By Keith Idec

NEW YORK – Keith Thurman knows just how close he came Saturday night to having the career he worked his whole life to build come crashing down around him.

The thoughtful Thurman admitted after his majority-decision victory over Josesito Lopez that he was one punishing punch away from getting knocked down during the seventh round or, worse yet, knocked out. A resourceful, tough Thurman withstood Lopez’s onslaught once Lopez drilled him with a straight right hand when there was plenty of time to go in that stunning seventh round.

Thurman noticed referee Steve Willis closely monitoring him while Lopez applied pressure and followed his hurt, retreating opponent around the ring. The WBA “super” world welterweight champion was confident that Willis wouldn’t stop their scheduled 12-round bout because his constant movement made it clear he could continue.
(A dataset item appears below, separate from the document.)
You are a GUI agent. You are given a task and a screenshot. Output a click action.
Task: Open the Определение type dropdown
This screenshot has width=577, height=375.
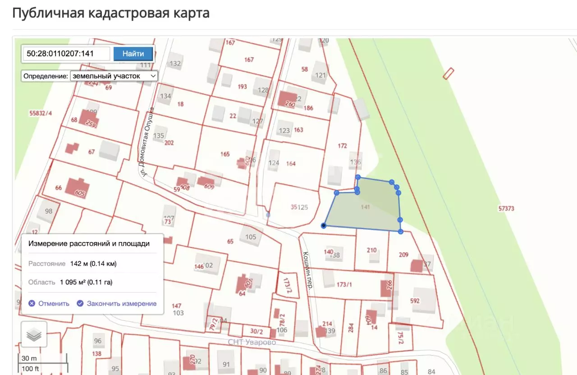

“There was a little bit of nervousness because they’re right,” Thurman said, referring to something Lopez and his trainer, Robert Garcia, discussed moments earlier about Willis’ willingness to stop their fight. “At certain times, you don’t know what a referee is going to do. And I was moving, and I felt like my movement was evidence that I was A-OK, because there was a tremendous amount of movement. And a lot of fighters that are not A-OK are gonna end up sitting on the ropes and are gonna end up taking those punches. And then, in that moment, even if the fighter doesn’t go down, the ref really has to stay in there and think about it, and most likely stop the fight.”

The 30-year-old Thurman (29-0, 22 KOs, 1 NC) used his minute between the seventh and eighth rounds to get himself together. He started the eighth round strong, boxed well for the remainder of their fight and won on two of the three scorecards (117-109, 115-111, 113-113).

There was a part of Thurman, too, that was worried Willis would step in during that seventh round and stop their bout because he wasn’t throwing enough punches back at Lopez.

“I think, you know, I possibly could’ve moved my hands a little bit more,” Thurman explained, “to show that I was OK, I was still game, I wanted to fight. But like I said, my movement was tremendous in that moment. I constantly was moving around the ring, taking punches. But you have to be a consciously aware fighter to move like that, in that situation. When you’re in a dangerous situation and you start getting hit, and you start getting wobbled, and then you get re-rocked, and then move, and then get re-rocked, it’s very hard to stay consciously aware of your feet and where you wanna go into the ring.

“So, my ring awareness, I think is what allowed the referee to look at me, but say, ‘You know, this guy’s moving. He’s doing his best. He’s taking punches, but he’s really – he is in the fight.’ And obviously, there is a moment when it could’ve been one punch away maybe at least into a knockdown. If it was devastating enough, landed clean enough, it could’ve been a knockout. I tell you guys over and over again, the name ‘One Time’ isn’t something that I can do to them, it’s something that they can do to me.”